[Items from a data source]
------------------------------------------------------------

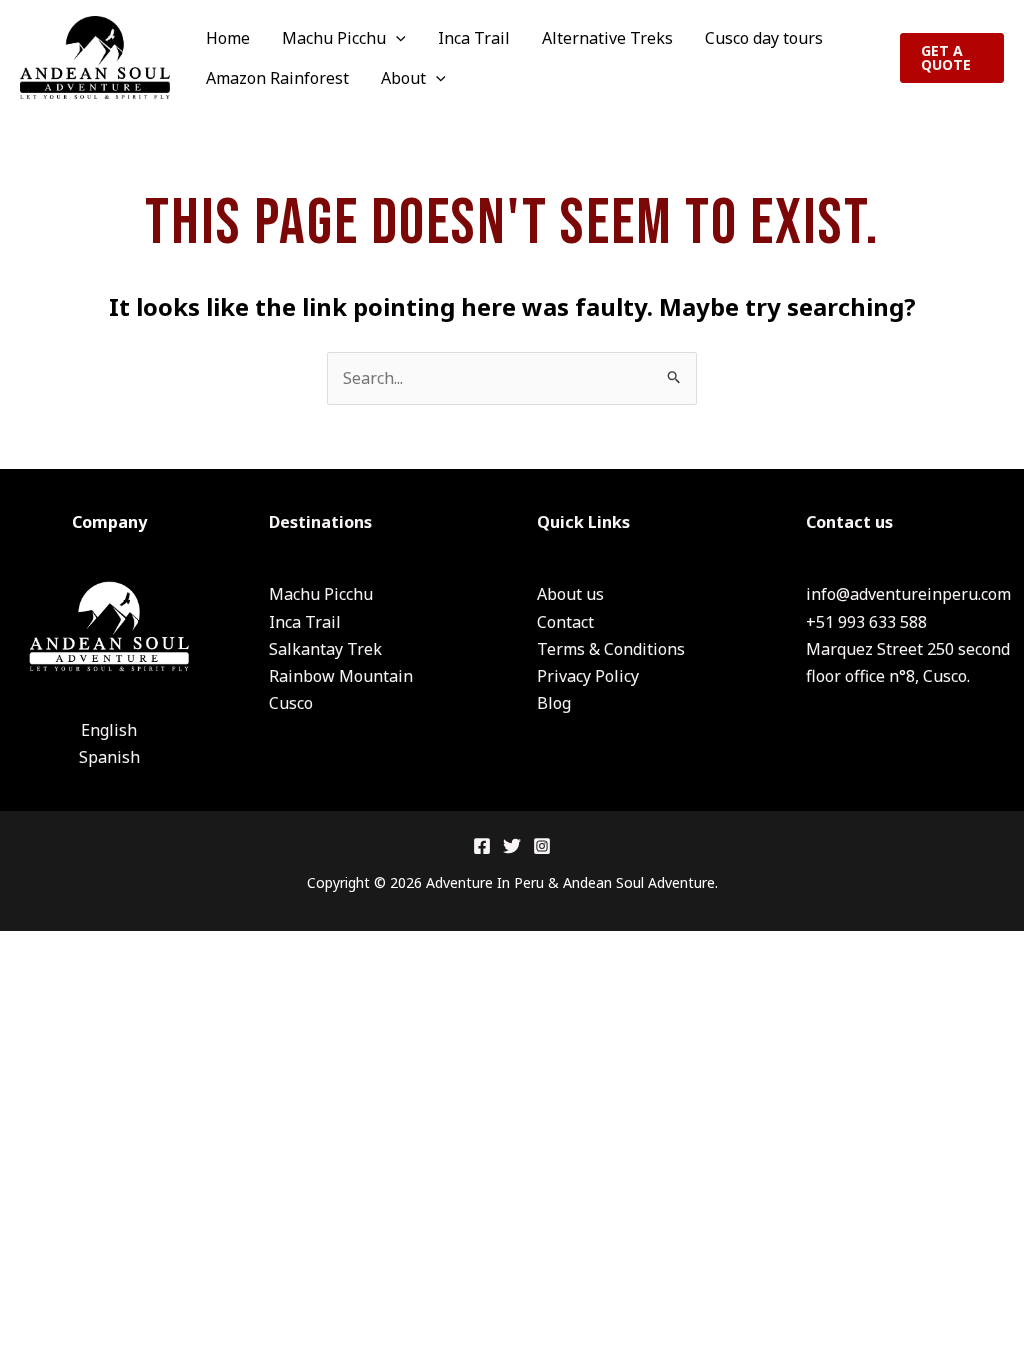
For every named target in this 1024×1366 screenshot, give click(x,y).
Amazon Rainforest (277, 78)
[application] (396, 38)
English (109, 730)
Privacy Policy (588, 676)
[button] (952, 58)
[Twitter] (512, 846)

------------------------------------------------------------

What this task involves>
Each of the lines from the one that contains "Amazon Rainforest (277, 78)" through the last line of the data needs to be repeated exactly, with no others.

Task response>
Amazon Rainforest (277, 78)
[application] (396, 38)
English (109, 730)
Privacy Policy (588, 676)
[button] (952, 58)
[Twitter] (512, 846)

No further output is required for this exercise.